▶ [EXERCISE]: Turn the rows below into a numbered list, leaving out any blank lines. Begin at the line that contains "Given: Focus the URL address bar field", and stop after the line that contains "pyautogui.click(x=273, y=103)".

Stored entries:
(begin)

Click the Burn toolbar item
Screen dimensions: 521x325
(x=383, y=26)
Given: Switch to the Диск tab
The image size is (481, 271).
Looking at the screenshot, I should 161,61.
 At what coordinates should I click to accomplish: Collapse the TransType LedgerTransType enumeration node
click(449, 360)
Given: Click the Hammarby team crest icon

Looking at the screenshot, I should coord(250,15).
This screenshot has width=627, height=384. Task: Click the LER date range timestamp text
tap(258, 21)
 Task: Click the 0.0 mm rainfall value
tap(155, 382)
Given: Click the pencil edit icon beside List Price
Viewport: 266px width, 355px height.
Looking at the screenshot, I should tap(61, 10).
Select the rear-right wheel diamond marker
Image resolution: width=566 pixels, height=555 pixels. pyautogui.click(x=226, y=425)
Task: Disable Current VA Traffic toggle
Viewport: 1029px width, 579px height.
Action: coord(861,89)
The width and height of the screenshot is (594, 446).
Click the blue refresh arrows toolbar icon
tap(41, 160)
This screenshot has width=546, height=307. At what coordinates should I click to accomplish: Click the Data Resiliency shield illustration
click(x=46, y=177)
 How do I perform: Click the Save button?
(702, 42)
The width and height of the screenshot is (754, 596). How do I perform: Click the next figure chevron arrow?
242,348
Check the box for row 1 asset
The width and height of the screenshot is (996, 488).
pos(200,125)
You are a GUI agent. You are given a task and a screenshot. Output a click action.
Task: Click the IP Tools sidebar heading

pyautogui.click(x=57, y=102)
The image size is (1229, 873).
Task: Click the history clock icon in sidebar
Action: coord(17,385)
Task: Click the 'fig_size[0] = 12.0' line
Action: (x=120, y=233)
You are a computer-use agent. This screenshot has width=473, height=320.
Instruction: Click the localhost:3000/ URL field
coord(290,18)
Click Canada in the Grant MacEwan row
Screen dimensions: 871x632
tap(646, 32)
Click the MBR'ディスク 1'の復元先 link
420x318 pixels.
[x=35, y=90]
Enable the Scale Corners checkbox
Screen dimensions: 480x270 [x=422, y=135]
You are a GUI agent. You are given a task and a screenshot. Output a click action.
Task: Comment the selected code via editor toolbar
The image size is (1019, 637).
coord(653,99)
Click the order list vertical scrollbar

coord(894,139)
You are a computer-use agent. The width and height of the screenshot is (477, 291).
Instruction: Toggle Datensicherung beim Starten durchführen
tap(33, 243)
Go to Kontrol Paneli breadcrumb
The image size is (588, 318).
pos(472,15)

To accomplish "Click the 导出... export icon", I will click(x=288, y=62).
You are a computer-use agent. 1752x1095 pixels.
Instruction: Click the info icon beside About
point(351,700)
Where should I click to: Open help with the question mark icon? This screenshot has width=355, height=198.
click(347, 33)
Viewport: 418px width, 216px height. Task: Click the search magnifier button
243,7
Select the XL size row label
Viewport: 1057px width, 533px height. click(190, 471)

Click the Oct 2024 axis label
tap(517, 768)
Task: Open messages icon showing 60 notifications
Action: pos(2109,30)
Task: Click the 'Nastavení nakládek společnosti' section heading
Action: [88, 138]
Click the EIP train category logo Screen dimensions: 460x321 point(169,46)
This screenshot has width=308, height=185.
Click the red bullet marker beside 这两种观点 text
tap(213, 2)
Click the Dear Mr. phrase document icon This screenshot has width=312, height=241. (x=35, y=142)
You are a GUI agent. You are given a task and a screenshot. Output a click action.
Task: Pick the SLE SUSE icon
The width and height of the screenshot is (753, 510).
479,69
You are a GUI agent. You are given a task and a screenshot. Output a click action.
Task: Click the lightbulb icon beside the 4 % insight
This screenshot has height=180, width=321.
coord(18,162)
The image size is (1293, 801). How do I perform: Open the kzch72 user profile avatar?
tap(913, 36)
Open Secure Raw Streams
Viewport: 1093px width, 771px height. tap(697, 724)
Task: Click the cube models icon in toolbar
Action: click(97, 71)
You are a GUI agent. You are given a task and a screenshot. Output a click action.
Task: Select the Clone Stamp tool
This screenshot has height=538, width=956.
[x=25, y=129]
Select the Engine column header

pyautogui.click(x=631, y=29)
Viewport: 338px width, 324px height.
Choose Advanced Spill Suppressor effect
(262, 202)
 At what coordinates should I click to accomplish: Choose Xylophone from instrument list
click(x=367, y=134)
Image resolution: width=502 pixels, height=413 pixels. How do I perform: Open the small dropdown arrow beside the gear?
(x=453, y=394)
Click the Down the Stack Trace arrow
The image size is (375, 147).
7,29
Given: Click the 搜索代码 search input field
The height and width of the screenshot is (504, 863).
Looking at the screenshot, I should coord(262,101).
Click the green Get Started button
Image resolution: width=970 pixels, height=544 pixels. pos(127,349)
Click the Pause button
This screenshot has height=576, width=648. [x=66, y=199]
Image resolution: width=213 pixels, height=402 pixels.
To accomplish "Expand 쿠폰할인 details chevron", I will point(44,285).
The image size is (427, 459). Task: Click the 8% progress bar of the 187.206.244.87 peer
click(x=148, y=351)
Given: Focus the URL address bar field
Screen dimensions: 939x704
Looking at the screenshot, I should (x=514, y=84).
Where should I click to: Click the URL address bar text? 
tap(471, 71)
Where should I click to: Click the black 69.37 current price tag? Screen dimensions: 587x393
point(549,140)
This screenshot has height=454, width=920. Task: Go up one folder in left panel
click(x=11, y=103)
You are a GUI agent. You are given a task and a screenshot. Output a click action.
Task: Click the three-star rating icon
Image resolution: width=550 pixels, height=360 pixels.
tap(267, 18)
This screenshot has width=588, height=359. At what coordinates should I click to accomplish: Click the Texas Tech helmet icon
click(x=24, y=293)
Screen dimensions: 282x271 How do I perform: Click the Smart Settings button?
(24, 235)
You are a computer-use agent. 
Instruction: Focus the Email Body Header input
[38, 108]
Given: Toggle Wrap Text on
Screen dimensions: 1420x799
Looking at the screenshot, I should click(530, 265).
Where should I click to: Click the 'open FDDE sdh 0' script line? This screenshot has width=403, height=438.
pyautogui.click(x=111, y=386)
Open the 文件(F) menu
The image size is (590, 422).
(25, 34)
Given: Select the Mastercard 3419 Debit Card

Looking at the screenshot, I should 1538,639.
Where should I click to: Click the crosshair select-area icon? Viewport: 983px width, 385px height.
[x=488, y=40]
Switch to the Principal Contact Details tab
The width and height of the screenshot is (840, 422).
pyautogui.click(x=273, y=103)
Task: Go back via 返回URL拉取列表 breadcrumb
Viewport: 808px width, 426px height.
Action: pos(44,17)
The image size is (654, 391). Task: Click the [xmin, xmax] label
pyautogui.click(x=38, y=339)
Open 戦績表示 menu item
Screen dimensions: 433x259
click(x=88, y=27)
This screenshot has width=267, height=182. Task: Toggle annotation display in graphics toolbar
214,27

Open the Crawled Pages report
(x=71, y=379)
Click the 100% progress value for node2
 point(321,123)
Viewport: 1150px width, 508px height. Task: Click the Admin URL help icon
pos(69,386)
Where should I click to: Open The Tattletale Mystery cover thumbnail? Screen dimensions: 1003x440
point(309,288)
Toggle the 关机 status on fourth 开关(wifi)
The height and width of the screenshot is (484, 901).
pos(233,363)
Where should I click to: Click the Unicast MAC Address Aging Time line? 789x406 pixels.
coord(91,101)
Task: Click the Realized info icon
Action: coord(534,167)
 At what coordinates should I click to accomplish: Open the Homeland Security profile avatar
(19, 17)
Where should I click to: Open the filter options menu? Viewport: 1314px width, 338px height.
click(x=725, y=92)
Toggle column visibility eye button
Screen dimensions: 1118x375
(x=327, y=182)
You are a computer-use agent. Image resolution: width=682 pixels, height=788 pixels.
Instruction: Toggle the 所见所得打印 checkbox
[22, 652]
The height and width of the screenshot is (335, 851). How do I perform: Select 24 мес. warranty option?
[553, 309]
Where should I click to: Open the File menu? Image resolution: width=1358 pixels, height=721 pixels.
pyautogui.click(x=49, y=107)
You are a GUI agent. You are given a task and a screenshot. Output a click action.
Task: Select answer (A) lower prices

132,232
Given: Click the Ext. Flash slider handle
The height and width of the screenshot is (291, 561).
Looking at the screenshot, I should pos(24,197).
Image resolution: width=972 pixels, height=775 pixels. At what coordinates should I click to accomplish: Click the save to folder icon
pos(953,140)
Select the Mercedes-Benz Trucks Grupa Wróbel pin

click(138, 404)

(end)

▶ [RESPONSE TO THIS EXERCISE]:
1. Given: Focus the URL address bar field
2. Screen dimensions: 939x704
3. Looking at the screenshot, I should (x=514, y=84).
4. Where should I click to: Click the URL address bar text? 
5. tap(471, 71)
6. Where should I click to: Click the black 69.37 current price tag? Screen dimensions: 587x393
7. point(549,140)
8. This screenshot has height=454, width=920. Task: Go up one folder in left panel
9. click(x=11, y=103)
10. You are a GUI agent. You are given a task and a screenshot. Output a click action.
11. Task: Click the three-star rating icon
12. Image resolution: width=550 pixels, height=360 pixels.
13. tap(267, 18)
14. This screenshot has width=588, height=359. At what coordinates should I click to accomplish: Click the Texas Tech helmet icon
15. click(x=24, y=293)
16. Screen dimensions: 282x271 How do I perform: Click the Smart Settings button?
17. (24, 235)
18. You are a computer-use agent. 
19. Instruction: Focus the Email Body Header input
20. [38, 108]
21. Given: Toggle Wrap Text on
22. Screen dimensions: 1420x799
23. Looking at the screenshot, I should click(530, 265).
24. Where should I click to: Click the 'open FDDE sdh 0' script line? This screenshot has width=403, height=438.
25. pyautogui.click(x=111, y=386)
26. Open the 文件(F) menu
27. The image size is (590, 422).
28. (25, 34)
29. Given: Select the Mastercard 3419 Debit Card
30. Looking at the screenshot, I should 1538,639.
31. Where should I click to: Click the crosshair select-area icon? Viewport: 983px width, 385px height.
32. [x=488, y=40]
33. Switch to the Principal Contact Details tab
34. The width and height of the screenshot is (840, 422).
35. pyautogui.click(x=273, y=103)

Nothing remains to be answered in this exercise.